• TASK GOAL
Extract the complete listing and output it unchanged.

(EXCERPTED RECORDS Opens)

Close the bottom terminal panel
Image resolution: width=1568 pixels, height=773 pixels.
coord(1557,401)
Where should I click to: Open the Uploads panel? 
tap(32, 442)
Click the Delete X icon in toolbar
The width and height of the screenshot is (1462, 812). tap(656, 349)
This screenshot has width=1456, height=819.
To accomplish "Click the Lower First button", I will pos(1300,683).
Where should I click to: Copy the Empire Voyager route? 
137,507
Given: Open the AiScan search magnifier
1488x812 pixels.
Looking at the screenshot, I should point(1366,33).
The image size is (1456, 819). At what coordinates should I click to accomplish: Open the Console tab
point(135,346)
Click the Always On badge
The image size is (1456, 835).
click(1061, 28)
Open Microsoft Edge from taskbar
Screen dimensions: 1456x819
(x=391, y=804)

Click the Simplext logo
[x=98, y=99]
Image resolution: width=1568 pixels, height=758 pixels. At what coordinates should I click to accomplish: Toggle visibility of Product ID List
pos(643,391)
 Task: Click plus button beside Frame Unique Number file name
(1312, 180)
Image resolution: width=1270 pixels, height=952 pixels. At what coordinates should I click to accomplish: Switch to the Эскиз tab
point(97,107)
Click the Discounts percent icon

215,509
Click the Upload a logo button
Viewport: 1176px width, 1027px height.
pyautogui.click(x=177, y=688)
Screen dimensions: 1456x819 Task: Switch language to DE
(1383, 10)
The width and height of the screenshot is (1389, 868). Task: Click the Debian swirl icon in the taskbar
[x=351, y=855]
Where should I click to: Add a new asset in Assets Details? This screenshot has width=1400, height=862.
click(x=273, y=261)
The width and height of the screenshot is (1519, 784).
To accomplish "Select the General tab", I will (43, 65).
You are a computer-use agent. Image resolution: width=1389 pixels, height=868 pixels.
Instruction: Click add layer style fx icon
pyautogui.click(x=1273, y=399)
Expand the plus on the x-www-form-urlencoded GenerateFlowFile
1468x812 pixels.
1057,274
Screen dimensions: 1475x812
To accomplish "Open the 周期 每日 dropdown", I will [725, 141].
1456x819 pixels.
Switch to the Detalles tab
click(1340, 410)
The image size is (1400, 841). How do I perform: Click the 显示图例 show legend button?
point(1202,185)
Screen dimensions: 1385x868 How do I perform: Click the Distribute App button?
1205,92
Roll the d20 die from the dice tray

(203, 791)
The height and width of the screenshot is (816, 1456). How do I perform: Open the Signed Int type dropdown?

(EXCERPTED RECORDS Closes)

• ANSWER TO THIS TASK
Close the bottom terminal panel
Image resolution: width=1568 pixels, height=773 pixels.
coord(1557,401)
Where should I click to: Open the Uploads panel? 
tap(32, 442)
Click the Delete X icon in toolbar
The width and height of the screenshot is (1462, 812). tap(656, 349)
This screenshot has width=1456, height=819.
To accomplish "Click the Lower First button", I will pos(1300,683).
Where should I click to: Copy the Empire Voyager route? 
137,507
Given: Open the AiScan search magnifier
1488x812 pixels.
Looking at the screenshot, I should point(1366,33).
The image size is (1456, 819). At what coordinates should I click to accomplish: Open the Console tab
point(135,346)
Click the Always On badge
The image size is (1456, 835).
click(1061, 28)
Open Microsoft Edge from taskbar
Screen dimensions: 1456x819
(x=391, y=804)

Click the Simplext logo
[x=98, y=99]
Image resolution: width=1568 pixels, height=758 pixels. At what coordinates should I click to accomplish: Toggle visibility of Product ID List
pos(643,391)
 Task: Click plus button beside Frame Unique Number file name
(1312, 180)
Image resolution: width=1270 pixels, height=952 pixels. At what coordinates should I click to accomplish: Switch to the Эскиз tab
point(97,107)
Click the Discounts percent icon

215,509
Click the Upload a logo button
Viewport: 1176px width, 1027px height.
pyautogui.click(x=177, y=688)
Screen dimensions: 1456x819 Task: Switch language to DE
(1383, 10)
The width and height of the screenshot is (1389, 868). Task: Click the Debian swirl icon in the taskbar
[x=351, y=855]
Where should I click to: Add a new asset in Assets Details? This screenshot has width=1400, height=862.
click(x=273, y=261)
The width and height of the screenshot is (1519, 784).
To accomplish "Select the General tab", I will (43, 65).
You are a computer-use agent. Image resolution: width=1389 pixels, height=868 pixels.
Instruction: Click add layer style fx icon
pyautogui.click(x=1273, y=399)
Expand the plus on the x-www-form-urlencoded GenerateFlowFile
1468x812 pixels.
1057,274
Screen dimensions: 1475x812
To accomplish "Open the 周期 每日 dropdown", I will [725, 141].
1456x819 pixels.
Switch to the Detalles tab
click(1340, 410)
The image size is (1400, 841). How do I perform: Click the 显示图例 show legend button?
point(1202,185)
Screen dimensions: 1385x868 How do I perform: Click the Distribute App button?
1205,92
Roll the d20 die from the dice tray

(203, 791)
The height and width of the screenshot is (816, 1456). How do I perform: Open the Signed Int type dropdown?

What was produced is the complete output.